It will take some serious work (probably well-beyond what we’ll get into in the near future) to show that the boundary and interior of a manifold with boundary are disjoint.

For the sake of notation convenience we define $\mathbb{R}^0$ to be the two point discrete space $\{0,1\}$.  Our next theorem completely characterizes $0$-manifolds.

Theorem: Let $\mathfrak{M}$ be a $0$-manifold. Then, $\mathfrak{M}$ is a countable discrete space.

Proof: We claim that $\mathfrak{M}$ is discrete space. To see this let $x\in \mathfrak{M}$ be arbitrary. By assumption there exists some neighborhood $U_x$ such that $U_x\approx O_x$ where $O_x=\{0\},\{1\},\{0,1\}$. If it’s either of the first two we are done because then $x\in U_x$ and $\text{card }U_x=1$ which would imply that $U_x=\{x\}$. Otherwise, $U_x\approx\{0,1\}$ and so $U_x=\{x,y\}$ for some $y\in Y$. We may assume WLOG that $\varphi(x)=0$ and since $\{0\}$ is open and $\varphi$ continuous we have that $\varphi^{-1}(\{0\})=\{x\}$ is an open subspace of $U_x$ and since $U_x$ is open it follows that $\{x\}$ is open in $X$. The conclusion follows.
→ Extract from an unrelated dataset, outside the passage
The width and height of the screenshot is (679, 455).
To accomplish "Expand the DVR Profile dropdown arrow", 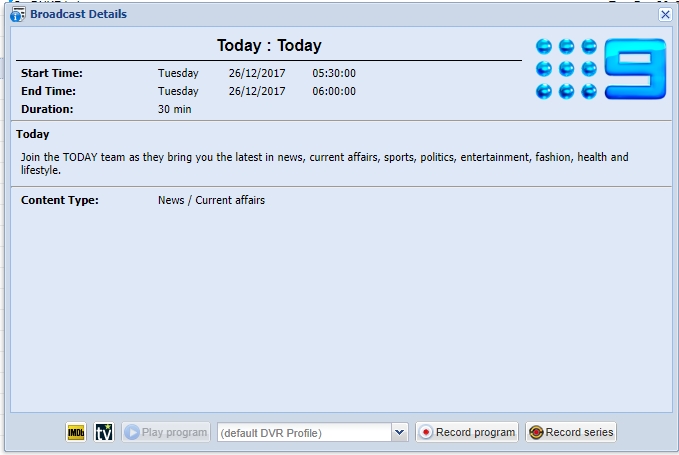I will coord(400,432).
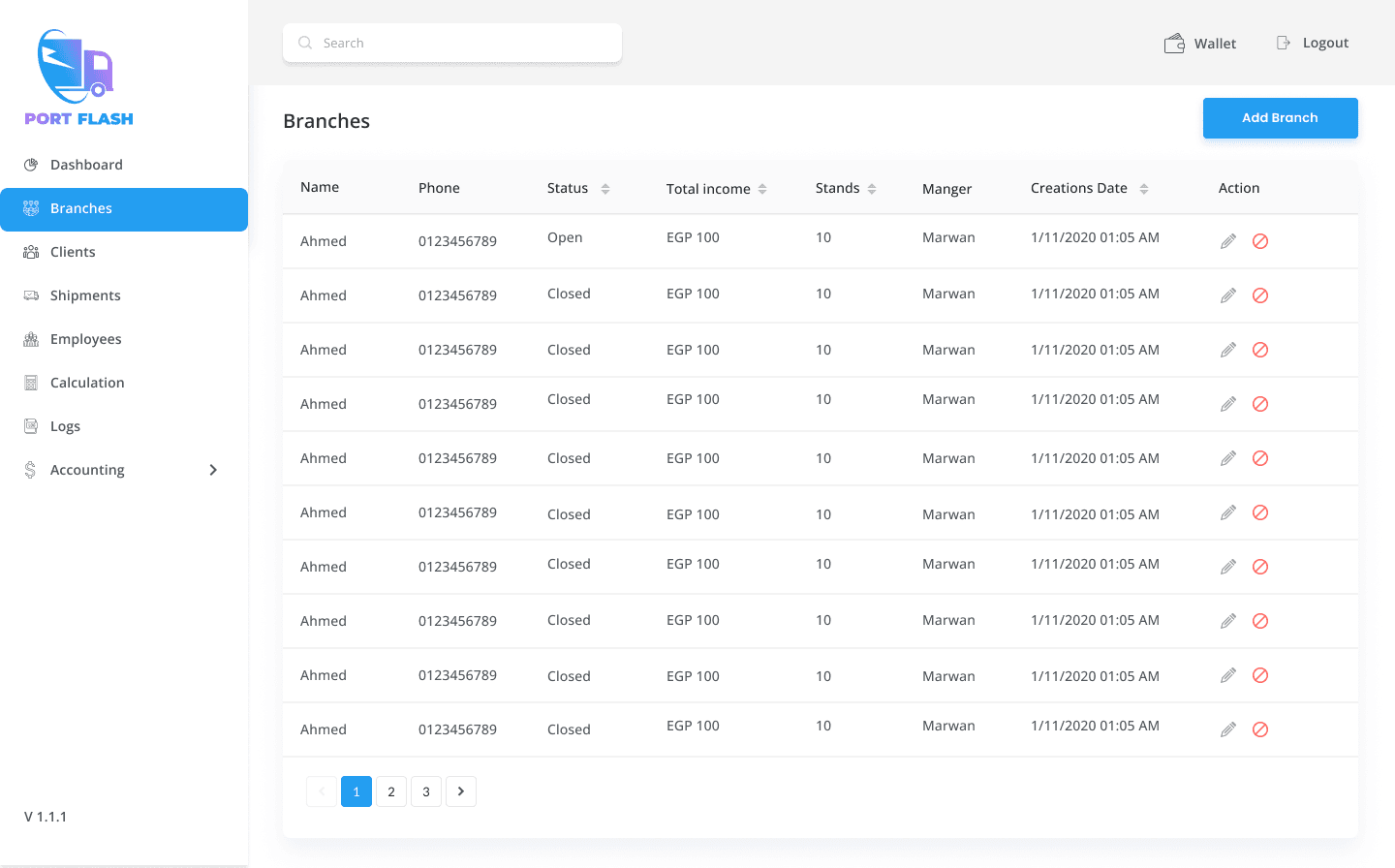Screen dimensions: 1395x868
Task: Click into the Search field
Action: tap(465, 43)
To see that it’s countable notice that $\displaystyle \left\{\{x\}\right\}_{x\in\mathfrak{M}}$ is an open cover for $\mathfrak{M}$ with no proper subcover. But, by Lindeolf’s theorem it must have a countable subcover. Thus, it follows from previous comment that $\left\{\{x\}\right\}_{x\in\mathfrak{M}}$ must be a countable subcover. The conclusion follows. $\blacksquare$

That is all for right now, there will be plenty more to come.

April 1, 2010

## Locally Euclidean Spaces

We wish to begin discussing the concept of manifolds (the motivation and definition will be given in a subsequent post). We have  covered to a degree much more than is necessary all the concepts need to define a manifold except one. Namely, the concept of a space being “locally Euclidean”. Intuitively a locally Euclidean space of dimension $n$ is one that “looks like” $\mathbb{R}^n$ on a small enough scale. Consider our planet, it is locally Euclidean of dimension $n$ for although it is embedded in $\mathbb{R}^n$ to us it looks like $\mathbb{R}^2$ thus giving the age-old misconception that the world is flat. It is clear (intuitively) then that the unit sphere $\mathbb{S}^2$ is locally euclidean of dimension $n$ although it is not homeomorphic to any Euclidean space (since it is compact and any Euclidean space is not). Another concrete example is $(-\infty,0)\cup(0,\infty)$ with the usual topology. Clearly, given any point in this space we can find a neighborhood contained in either of these components which then clearly looks like $\mathbb{R}$. Once again this space is not homeomorphic to $\mathbb{R}$ since it is not connected.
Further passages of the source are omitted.